Economics and cultural heritage: old issues and new challenges
Instinctively one would say that built cultural heritage is at the ‘core’ of cultural economics, being the most tangible expression of a community culture and identity. This does not seem to be the case. In spite of its numerous applications, raising issues of normative and positive analysis, cultural heritage has received a decreasing attention in cultural economics, especially in most recent years. In contrast, bibliometric evidence shows a bourgeoning specific investigation in other social sciences such as sociology, geography, management. One wonders why the economic analysis of heritage seems to have passed its momentum. Instead, the scattered evidence emerging from the field, e.g. the enlargement of the scope of heritage both at international and national level, the increasing attention of international organizations for its effects on sustainable development, the high appreciation of the general public or the extensive presence of heritage on the Internet, seems to point to a different direction, suggesting an increasing interest for heritage and its role for society. The economists’ disregard may appear rather myopic.
This presentation offers some thoughts on this topic from a public economic perspective, suggesting that new interesting insights for policy-making can originate from the economic analysis of the ‘glocal’ features of cultural heritage. A multidisciplinary approach is called for to grasp the implications of heritage for society’s wellbeing. Heritage is place-bound. It results from a public decision-making process that constructs meanings through time and reflects the changing weight of memories as well as the potential related conflicts, especially in increasingly multi-ethnic societies. Concepts such as social capital, trust, identity deserve attention. Useful hints can be ‘borrowed’ by the literature on the effects of culture on economic and political outcomes, and by behavioural economics, on the one hand, and by the contributions of geography, cultural studies, psychology and sociology, on the other hand.

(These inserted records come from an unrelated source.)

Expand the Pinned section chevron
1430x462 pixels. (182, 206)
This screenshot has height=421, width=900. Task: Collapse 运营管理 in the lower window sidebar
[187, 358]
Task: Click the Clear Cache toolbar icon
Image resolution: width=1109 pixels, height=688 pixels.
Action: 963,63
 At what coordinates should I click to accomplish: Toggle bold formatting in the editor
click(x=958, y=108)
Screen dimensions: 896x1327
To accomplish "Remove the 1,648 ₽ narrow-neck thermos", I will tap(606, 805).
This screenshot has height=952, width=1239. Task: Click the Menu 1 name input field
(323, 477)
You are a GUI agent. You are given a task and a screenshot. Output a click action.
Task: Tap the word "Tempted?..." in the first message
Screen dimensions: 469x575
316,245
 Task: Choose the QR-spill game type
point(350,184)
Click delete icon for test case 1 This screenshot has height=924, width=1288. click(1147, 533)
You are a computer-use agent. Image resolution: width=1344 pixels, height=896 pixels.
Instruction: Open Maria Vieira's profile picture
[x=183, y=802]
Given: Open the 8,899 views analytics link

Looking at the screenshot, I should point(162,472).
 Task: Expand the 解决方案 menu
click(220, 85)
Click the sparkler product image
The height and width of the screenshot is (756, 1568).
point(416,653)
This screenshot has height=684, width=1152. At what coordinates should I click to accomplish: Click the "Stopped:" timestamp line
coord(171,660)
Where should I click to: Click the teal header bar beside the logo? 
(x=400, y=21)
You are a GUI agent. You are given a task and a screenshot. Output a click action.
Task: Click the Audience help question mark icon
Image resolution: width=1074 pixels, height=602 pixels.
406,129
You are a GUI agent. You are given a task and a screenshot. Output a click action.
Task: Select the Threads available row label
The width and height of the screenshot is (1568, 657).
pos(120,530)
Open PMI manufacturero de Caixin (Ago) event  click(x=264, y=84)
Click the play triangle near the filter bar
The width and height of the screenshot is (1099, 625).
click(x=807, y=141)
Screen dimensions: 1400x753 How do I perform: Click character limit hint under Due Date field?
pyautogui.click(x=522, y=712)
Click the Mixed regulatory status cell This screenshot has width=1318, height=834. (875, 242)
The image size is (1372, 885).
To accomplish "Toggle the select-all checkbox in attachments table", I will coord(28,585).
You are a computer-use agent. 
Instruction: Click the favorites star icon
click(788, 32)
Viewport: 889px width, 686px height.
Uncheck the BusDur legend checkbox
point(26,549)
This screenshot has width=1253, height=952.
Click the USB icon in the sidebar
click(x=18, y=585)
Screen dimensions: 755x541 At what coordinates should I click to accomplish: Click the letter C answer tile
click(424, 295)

Heritage policies are a longstanding political economic issue and their investigation has to take into account also the new challenges deriving by the development of information and communication technologies. Technological changes shape the decision-making process, enhancing the importance of its institutional features, impact on the sustainability of heritage policies and have significant distributional effects among individuals, social groups and geographical areas. Whether the claimed ‘democratization’ brought about by technology overall improves outcomes is an open question. New policy ‘recipes’ are required which may benefit from the contribution of cultural economists willing to challenge themselves with a truly multidisciplinary approach.